Flucht nach vorn oder wie ich lernte, Aquarell zu lieben

Aktualisiert: 4. Dez. 2022



Meine charakteristische Technik


Durch Zufall gelang mir einst etwas, das gar nicht so leicht ist – ich fand eine Technik, die sonst keiner in dieser Form nutzt. Ich hatte so viel Spaß daran, dass ich sie über Jahre kultivierte und verbesserte. Mit Markern und Kugelschreibern erzeugte ich in meinen Skizzenbüchern eine Art Wischeffekt, der meinen Zeichnungen eine interessante Tiefe verlieh. Da sich die Marker farblich schlecht mischen lassen und mir diese pur meist zu knallig waren, hatte ich zudem sehr schnell meine „unaufdringliche“ Lieblingsfarbe entdeckt und benutzte nichts anderes mehr. Ein starkes Wiedererkennungsmerkmal.



Probleme über Probleme


Dann fingen die Probleme an. Zuerst änderte der Skizzenbuchhersteller sein Papier, und der Wischeffekt funktionierte nicht mehr – die Farbe zog einfach viel zu schnell ein. Alles Nachfragen half nichts – ich bekam keine Infos zu der Änderung heraus, vermutlich Betriebsgeheimnis. Eine Weile kaufte ich dann für viel Geld deren alte Bücher auf. Immer im Hinterkopf, dass meine Technik nun ein Ablaufdatum hätte, wenn ich keinen Ersatz finden würde.

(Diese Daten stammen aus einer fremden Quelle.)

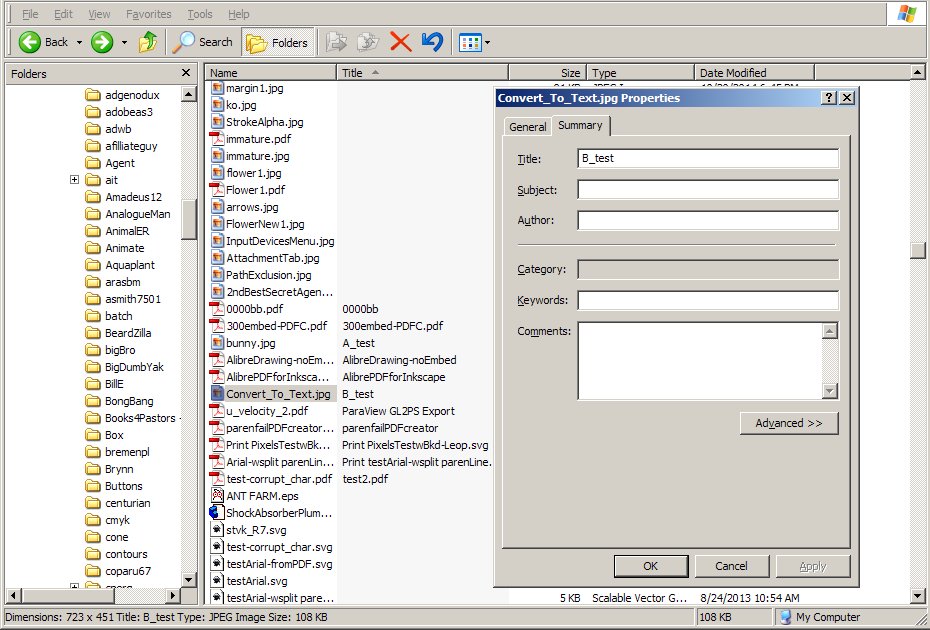Click the Advanced >> button

[788, 423]
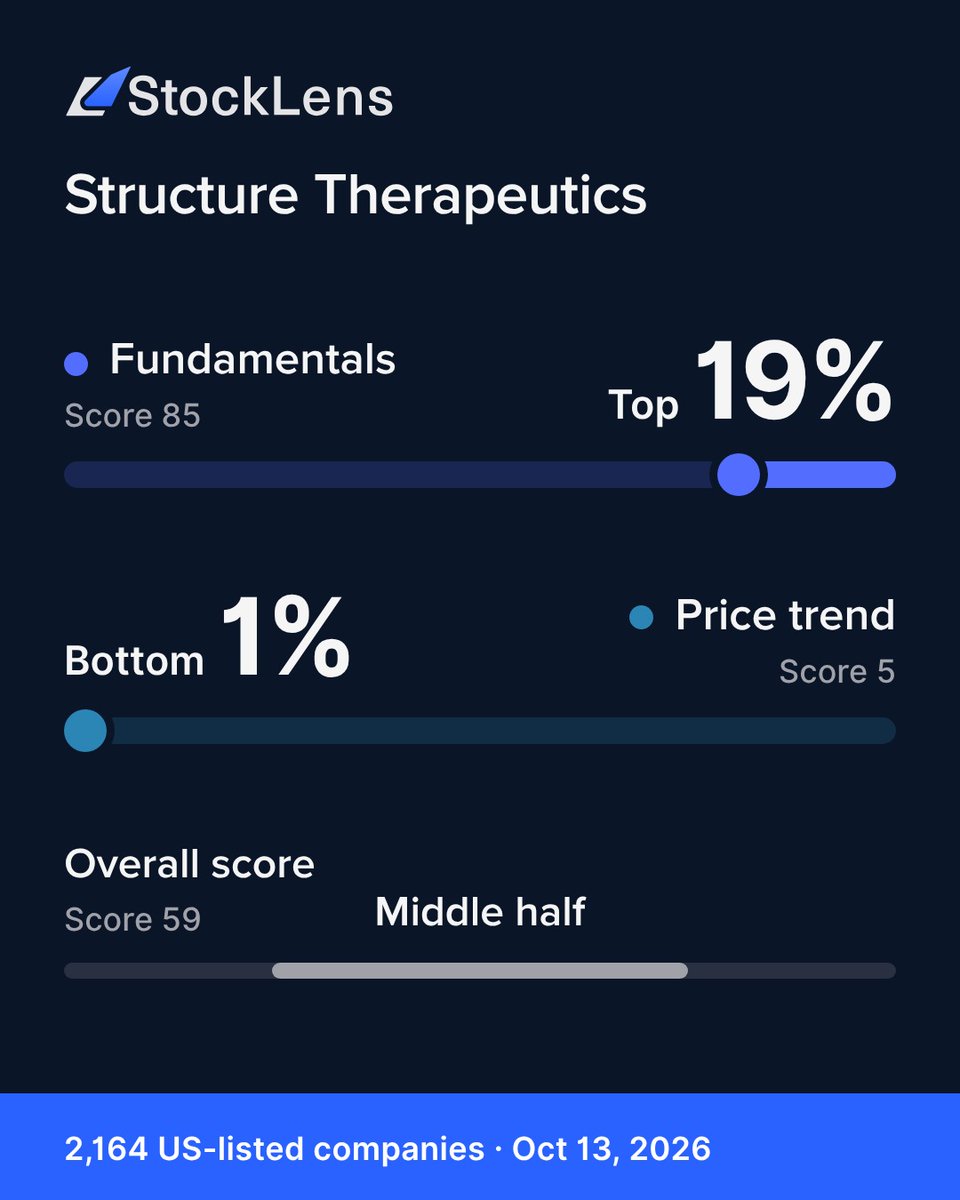Click the Price trend label
The image size is (960, 1200).
(785, 615)
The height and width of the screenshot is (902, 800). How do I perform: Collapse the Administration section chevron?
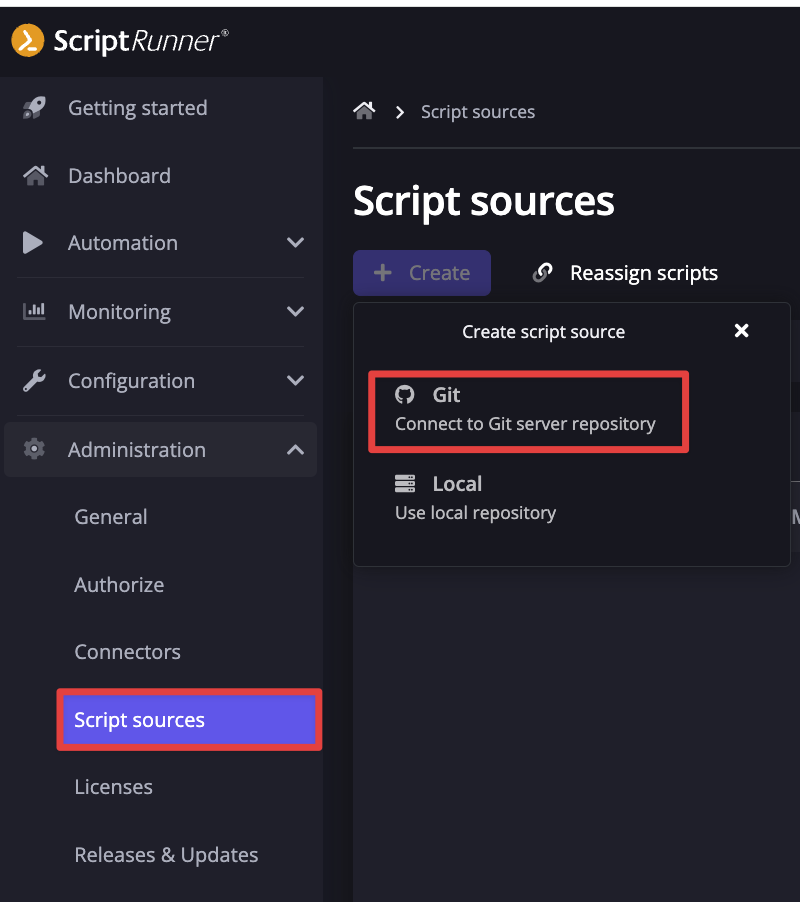pos(295,450)
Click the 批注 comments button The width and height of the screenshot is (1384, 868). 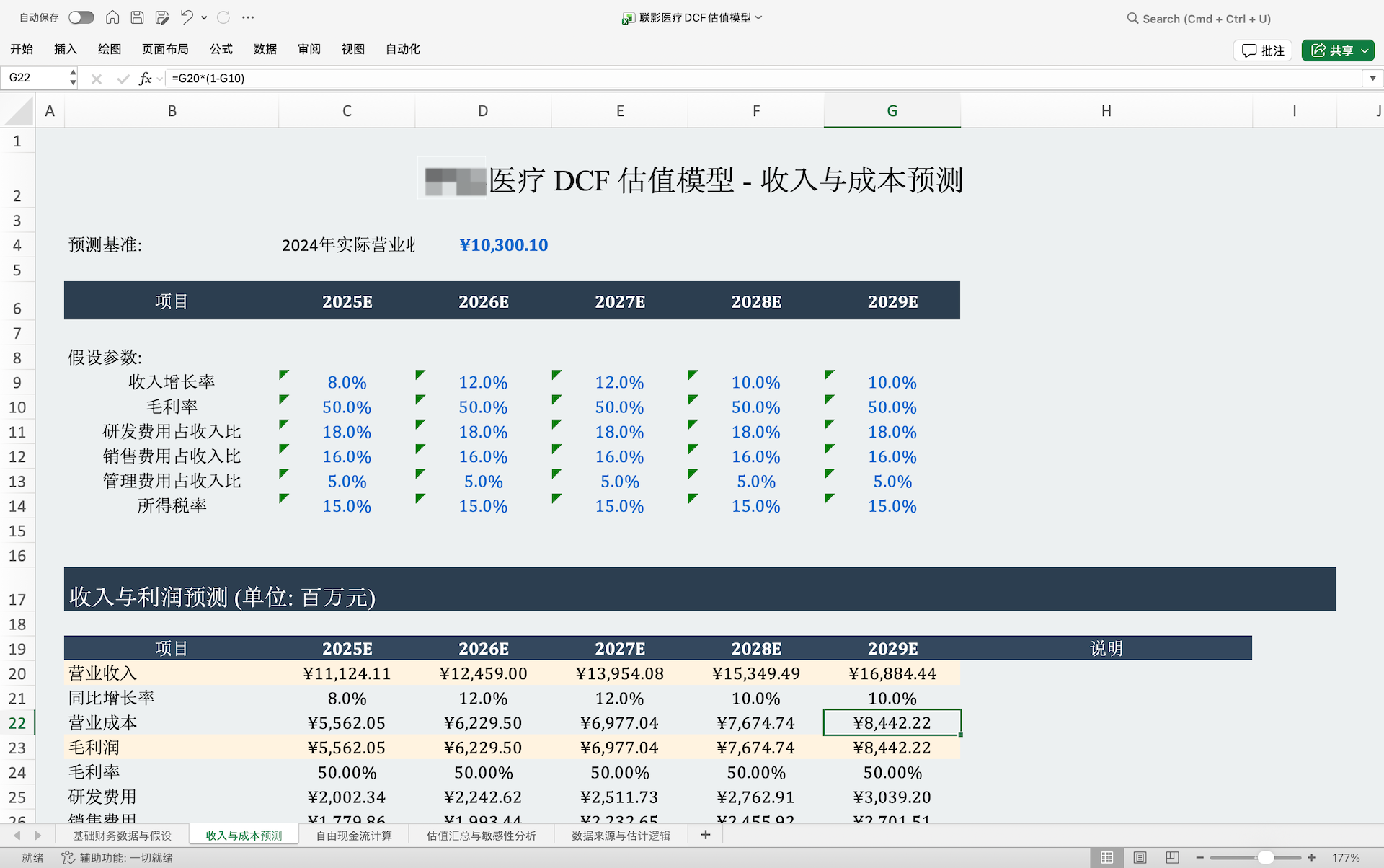(x=1262, y=50)
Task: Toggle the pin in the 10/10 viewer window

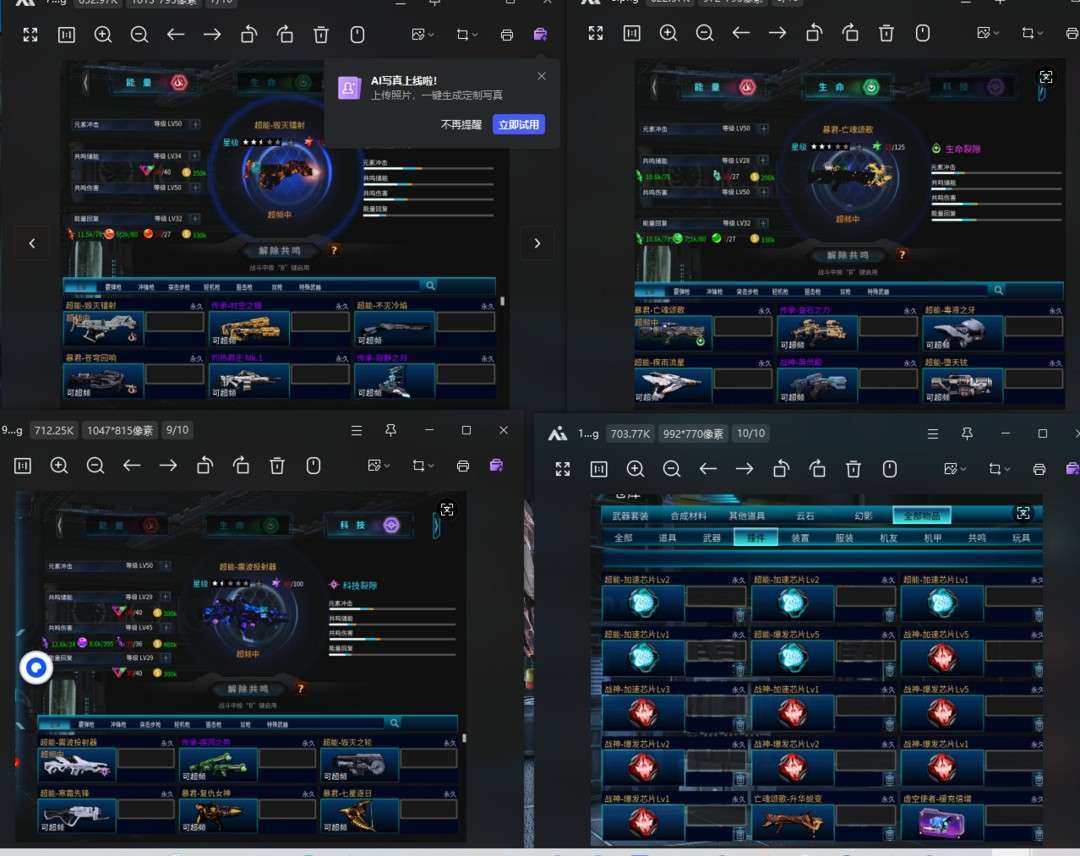Action: coord(967,434)
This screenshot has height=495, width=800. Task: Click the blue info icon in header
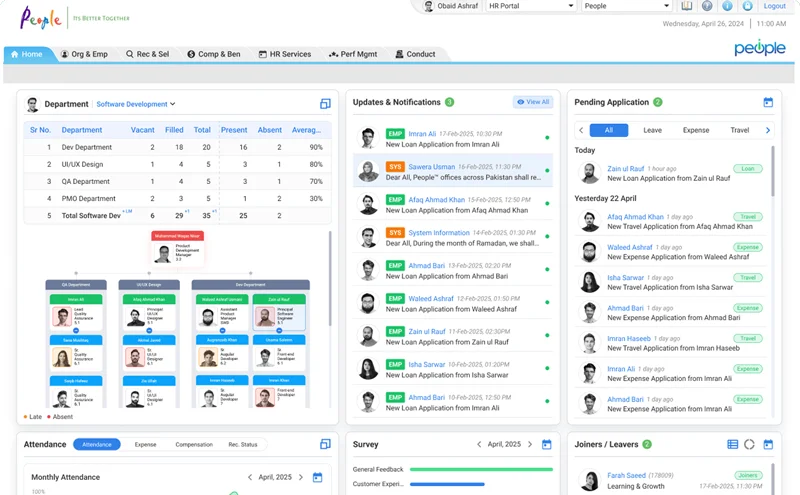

Als nächstes machte ich mich daran, Papierproben zu bestellen und zu testen, wobei ich welche fand, die ähnlich funktionierten, aber nie genau so. Auf einem, mit dem ich halbwegs zufrieden war, realisierte ich endlich auch größere Zeichnungen, weil ich jetzt A4 und A3 Bögen hatte. Ein so entstandenes Motiv in A4 schaffte es sogar an die Wand. Herrlich!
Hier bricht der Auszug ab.